Status today. Anthropic completes all three modes
end-to-end; proxy may use 1–2
extra turns for tool-heavy conversations due to minor metadata
drift. OpenAI completes direct
cleanly; proxy and
rewrite currently fail on the second
turn of a tool loop because the OpenAI dialect mapper drops
assistant tool_calls on re-emit.
Tracked; single-turn calls work fine through both functions.
Errors
Errors follow standard HTTP status codes. Bodies are the dialect's
native error JSON for upstream-origin failures (so SDK error parsers
keep working); condense-origin failures use a small
{"error": {"type": "...", "message": "..."}} shape.
| Status | Meaning |
|---|---|
| 401 | Missing or invalid condense key. |
| 400 | Bad request body, or a malformed Authorization header. |
| 429 | Rate-limited. Back off and retry. |
| 503 | Condense pipeline failed quality gate (only on the explicit /condense-compact path). |
| 5xx | Upstream provider error — the upstream status and body are forwarded verbatim. |
Endpoints
Identical request/response shape to api.anthropic.com/v1/messages.

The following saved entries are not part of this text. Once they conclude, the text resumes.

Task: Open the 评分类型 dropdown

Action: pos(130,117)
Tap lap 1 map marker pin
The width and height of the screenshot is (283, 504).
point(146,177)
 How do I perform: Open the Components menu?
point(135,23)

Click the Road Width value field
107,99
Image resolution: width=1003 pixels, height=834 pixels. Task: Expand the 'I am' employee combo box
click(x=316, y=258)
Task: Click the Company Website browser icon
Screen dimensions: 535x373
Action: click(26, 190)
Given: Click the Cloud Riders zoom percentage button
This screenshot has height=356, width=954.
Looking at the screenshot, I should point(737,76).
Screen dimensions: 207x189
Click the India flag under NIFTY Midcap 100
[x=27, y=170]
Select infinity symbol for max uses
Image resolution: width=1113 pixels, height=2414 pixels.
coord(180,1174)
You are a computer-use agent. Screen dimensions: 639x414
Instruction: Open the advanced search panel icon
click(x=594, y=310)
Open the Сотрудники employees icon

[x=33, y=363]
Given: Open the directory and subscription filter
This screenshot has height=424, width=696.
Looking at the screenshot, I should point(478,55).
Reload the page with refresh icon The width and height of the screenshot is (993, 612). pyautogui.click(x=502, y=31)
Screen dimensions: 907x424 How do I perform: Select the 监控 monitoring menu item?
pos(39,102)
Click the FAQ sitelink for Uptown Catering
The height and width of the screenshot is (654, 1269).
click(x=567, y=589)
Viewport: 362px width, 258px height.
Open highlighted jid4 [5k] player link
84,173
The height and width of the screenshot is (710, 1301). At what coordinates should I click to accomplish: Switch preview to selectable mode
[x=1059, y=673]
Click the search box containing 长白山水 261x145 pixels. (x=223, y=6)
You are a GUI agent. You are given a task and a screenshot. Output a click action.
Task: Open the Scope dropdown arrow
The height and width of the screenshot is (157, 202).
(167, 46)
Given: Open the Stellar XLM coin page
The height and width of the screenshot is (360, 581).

Streaming (stream: true) is preserved end-to-end; SSE chunks
flow through live. All anthropic-* headers
(prompt caching, betas) forward through unchanged.
Identical request/response shape to
api.openai.com/v1/chat/completions.
Streaming is preserved; tool calls round-trip.
Any path under /anthropic/ or
/openai/ that we don't claim explicitly is
forwarded verbatim to the upstream — e.g.
/anthropic/v1/models,
/openai/v1/embeddings. The condense pipeline does
not touch the body; this is purely an SDK-compat convenience so a
single base URL works for the whole provider surface.